As one of the key figures in late Parisian salon culture, and one of the most vocal presences in the era’s newly emerging media, Cocteau’s friends, confidants and collaborators included a remarkable variety of prestigious names from various artistic movements. Some notable figures include Coco Chanel, Édith Piaf, Francis Picabia, Pablo Picasso, Marcel Proust, Gertrude Stein and Igor Stravinsky.
As a teenager, Cocteau had already been introduced to Parisian literary circles. He published his first anthology of poems, La Lampe d’Aladin, at the age of 19 and both his poetry and drawings were printed in magazines. It was at this time that he made the acquaintance of several of his long-term supporters and collaborators, such as Diaghilev and Proust.
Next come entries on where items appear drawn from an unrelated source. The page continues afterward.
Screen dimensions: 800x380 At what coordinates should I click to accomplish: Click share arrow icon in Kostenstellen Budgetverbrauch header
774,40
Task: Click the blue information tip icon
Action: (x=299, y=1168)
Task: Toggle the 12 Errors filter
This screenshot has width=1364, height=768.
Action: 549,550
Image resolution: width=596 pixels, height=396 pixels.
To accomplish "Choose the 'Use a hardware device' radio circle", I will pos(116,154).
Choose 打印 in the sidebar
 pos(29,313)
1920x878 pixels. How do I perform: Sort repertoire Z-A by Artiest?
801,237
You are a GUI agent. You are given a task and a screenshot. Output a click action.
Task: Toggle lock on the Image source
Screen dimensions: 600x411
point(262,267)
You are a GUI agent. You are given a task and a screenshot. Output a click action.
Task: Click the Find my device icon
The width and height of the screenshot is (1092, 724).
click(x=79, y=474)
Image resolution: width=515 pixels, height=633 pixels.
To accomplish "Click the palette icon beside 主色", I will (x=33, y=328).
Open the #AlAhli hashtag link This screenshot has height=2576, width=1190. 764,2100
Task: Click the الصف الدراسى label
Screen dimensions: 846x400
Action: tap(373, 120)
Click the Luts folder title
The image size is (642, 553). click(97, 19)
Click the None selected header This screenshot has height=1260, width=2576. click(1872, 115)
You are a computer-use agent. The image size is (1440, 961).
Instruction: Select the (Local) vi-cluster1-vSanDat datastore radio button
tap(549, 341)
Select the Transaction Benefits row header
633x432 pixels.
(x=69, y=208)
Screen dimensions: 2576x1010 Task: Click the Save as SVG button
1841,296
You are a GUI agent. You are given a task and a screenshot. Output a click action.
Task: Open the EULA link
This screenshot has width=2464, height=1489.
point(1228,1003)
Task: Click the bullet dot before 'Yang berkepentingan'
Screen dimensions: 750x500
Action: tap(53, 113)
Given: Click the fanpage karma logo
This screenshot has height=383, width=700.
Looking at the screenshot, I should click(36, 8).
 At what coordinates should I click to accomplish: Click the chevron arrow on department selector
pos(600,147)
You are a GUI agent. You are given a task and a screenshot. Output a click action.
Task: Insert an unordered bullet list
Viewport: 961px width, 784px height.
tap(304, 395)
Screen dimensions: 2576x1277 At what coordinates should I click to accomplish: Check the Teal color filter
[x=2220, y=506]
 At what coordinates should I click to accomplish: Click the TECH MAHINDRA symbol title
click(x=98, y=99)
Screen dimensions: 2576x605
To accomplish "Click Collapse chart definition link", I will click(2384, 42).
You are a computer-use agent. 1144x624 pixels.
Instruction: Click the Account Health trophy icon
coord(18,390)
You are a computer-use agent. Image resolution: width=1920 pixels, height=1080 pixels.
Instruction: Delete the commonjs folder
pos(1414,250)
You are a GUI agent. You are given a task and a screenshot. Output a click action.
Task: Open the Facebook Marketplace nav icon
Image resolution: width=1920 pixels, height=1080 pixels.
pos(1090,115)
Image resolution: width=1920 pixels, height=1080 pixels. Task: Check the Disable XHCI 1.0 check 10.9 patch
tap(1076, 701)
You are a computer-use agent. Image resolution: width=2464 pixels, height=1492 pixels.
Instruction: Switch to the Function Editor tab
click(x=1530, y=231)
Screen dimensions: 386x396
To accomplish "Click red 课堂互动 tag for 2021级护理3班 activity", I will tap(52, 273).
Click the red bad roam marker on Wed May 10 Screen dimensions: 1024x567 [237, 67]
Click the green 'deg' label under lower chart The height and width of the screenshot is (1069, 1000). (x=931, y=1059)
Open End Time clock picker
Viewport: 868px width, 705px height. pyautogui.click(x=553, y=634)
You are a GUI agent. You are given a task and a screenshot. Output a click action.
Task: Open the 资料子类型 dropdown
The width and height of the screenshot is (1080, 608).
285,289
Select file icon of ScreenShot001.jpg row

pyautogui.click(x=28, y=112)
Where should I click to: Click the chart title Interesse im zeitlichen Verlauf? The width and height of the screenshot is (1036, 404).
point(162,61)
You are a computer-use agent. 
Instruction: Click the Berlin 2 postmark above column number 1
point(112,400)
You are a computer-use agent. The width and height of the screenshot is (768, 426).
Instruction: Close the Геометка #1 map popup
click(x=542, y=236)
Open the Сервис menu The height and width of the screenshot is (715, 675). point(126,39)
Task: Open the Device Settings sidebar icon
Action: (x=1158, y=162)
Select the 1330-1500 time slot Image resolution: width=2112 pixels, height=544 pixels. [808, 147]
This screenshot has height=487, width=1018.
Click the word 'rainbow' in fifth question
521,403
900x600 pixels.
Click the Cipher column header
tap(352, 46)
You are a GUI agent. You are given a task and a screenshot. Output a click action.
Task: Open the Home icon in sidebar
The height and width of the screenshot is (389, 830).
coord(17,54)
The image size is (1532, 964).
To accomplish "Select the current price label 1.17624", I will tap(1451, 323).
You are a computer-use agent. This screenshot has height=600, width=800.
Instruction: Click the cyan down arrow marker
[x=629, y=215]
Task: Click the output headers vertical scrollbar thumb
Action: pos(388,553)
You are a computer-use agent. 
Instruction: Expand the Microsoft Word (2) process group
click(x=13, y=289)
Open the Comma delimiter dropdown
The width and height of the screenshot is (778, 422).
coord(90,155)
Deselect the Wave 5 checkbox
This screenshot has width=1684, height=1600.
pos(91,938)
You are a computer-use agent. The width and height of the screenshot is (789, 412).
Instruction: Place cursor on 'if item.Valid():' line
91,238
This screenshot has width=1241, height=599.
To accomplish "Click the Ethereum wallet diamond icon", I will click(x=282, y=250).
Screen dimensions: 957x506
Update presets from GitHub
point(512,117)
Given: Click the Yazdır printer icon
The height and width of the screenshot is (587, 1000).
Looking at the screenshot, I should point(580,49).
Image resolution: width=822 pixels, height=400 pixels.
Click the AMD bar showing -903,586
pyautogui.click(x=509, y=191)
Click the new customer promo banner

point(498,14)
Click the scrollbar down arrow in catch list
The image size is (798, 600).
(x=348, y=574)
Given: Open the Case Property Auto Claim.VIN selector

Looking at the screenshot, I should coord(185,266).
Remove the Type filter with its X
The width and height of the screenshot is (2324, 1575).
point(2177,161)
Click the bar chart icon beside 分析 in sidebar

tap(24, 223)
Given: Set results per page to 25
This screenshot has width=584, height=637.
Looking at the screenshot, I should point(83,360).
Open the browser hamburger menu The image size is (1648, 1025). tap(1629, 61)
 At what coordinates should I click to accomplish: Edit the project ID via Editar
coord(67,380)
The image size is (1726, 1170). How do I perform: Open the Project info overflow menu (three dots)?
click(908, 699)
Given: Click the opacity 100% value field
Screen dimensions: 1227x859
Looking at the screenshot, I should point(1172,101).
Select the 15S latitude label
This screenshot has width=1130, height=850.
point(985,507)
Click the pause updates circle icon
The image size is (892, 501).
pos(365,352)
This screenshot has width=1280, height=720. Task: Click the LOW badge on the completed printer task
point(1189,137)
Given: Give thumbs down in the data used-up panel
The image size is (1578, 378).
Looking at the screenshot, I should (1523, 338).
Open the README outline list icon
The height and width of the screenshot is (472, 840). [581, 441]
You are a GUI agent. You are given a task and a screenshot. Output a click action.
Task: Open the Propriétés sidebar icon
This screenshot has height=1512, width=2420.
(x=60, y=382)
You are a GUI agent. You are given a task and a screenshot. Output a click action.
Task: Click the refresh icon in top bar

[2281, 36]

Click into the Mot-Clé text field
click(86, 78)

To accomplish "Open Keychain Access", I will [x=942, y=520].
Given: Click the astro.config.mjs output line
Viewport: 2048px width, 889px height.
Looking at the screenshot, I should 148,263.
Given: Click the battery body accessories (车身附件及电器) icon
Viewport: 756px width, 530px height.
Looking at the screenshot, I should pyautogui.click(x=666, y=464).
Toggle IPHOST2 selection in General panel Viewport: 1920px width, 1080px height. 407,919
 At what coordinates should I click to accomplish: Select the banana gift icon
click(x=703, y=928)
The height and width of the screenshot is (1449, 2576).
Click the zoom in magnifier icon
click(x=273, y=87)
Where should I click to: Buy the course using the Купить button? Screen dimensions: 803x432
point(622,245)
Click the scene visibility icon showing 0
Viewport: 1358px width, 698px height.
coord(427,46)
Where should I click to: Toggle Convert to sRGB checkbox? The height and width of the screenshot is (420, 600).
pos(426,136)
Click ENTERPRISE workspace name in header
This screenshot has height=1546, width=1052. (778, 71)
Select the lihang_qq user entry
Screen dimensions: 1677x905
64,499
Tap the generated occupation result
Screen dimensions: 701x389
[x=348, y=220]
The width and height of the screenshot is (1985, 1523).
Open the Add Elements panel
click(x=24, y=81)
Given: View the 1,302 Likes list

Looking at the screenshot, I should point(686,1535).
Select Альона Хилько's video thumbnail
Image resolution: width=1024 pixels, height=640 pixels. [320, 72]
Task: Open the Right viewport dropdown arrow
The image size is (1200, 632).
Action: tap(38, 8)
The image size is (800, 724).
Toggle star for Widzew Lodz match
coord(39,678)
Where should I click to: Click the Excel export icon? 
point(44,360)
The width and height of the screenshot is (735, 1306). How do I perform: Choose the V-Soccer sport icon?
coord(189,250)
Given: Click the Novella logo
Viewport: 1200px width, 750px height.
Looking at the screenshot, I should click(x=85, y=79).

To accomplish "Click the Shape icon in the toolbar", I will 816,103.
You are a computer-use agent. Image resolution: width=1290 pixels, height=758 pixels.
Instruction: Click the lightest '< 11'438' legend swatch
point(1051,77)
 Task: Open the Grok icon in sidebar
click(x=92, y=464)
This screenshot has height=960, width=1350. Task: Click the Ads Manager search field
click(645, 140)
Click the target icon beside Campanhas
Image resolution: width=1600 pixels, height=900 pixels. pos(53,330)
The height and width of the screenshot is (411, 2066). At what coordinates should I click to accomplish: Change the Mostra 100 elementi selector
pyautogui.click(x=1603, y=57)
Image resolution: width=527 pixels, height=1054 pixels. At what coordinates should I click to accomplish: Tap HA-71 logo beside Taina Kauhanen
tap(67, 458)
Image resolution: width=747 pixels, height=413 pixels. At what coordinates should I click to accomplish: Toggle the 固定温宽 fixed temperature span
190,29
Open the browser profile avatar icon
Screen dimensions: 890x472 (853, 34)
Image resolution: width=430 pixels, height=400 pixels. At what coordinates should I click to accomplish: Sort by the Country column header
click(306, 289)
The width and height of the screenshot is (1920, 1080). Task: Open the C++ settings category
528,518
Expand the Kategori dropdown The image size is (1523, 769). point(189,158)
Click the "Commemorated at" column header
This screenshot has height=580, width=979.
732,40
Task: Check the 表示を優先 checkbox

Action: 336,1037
In the years leading up to 1915 he met other significant figures such as Stravinsky, Satie and Picasso, with whom he initiated projects that would have a decisive influence on the artistic climate of the early 20th century.
As the 1920s began, Cocteau found himself rubbing shoulders not only with jazz musicians but also with the Dadaists, and thus a series of his written productions came into fruition. For example in 1927 Oedipus Rex, with music by Stravinsky, received its first performance.
During the fifties and up to his death in 1963, Cocteau entered a period in which, he became more intensively involved with figurative art. His drawings, paintings, watercolours, tapestries and photographs were exhibited at several international exhibitions. He also designed interiors such the Chappelle Saint-Pierre or Notre Dame de France in London.
The honours he was awarded during these years include: Commandeur de la Légion d’honneur; Jury President of the Cannes Film Festival; Doctor honoris causa at Oxford University; and member of the Académie Française.
He died in 1963 in Milly-la-Forêt, France.